Problem details: Retype exactly the lines from the one that contains "List [presentation] (98, 264)" through the end of the listing, both included, but not the pictures.

Excerpted data Block Start

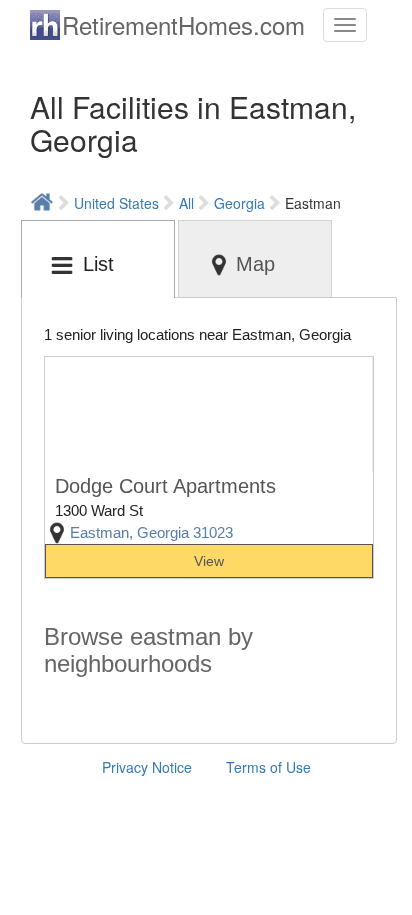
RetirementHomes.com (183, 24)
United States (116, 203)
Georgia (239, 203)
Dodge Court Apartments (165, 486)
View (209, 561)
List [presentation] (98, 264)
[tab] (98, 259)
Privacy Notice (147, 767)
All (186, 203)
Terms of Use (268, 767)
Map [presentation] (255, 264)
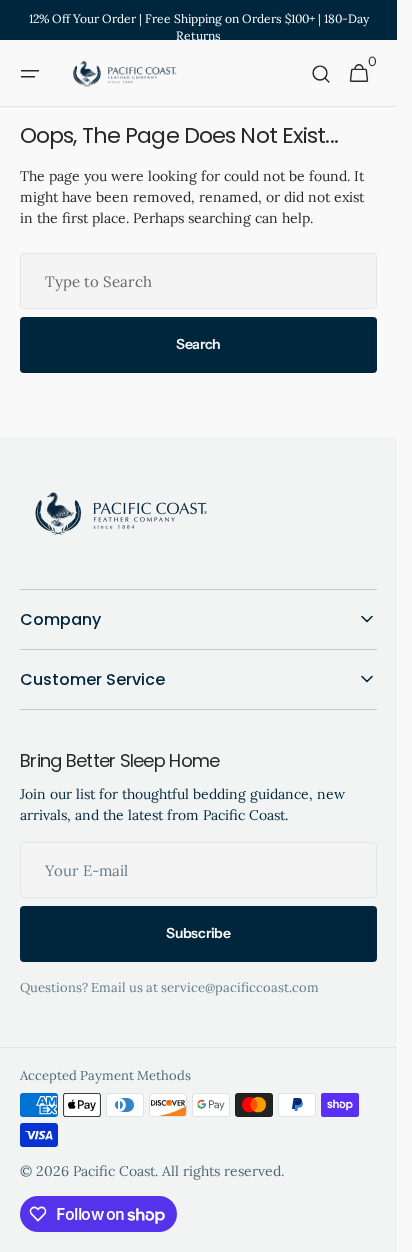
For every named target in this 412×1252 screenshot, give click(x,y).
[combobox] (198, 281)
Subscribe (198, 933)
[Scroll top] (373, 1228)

Excerpted data Block End

Task response:
List [presentation] (98, 264)
[tab] (98, 259)
Privacy Notice (147, 767)
All (186, 203)
Terms of Use (268, 767)
Map [presentation] (255, 264)
For every named target in this 412×1252 screenshot, give click(x,y).
[combobox] (198, 281)
Subscribe (198, 933)
[Scroll top] (373, 1228)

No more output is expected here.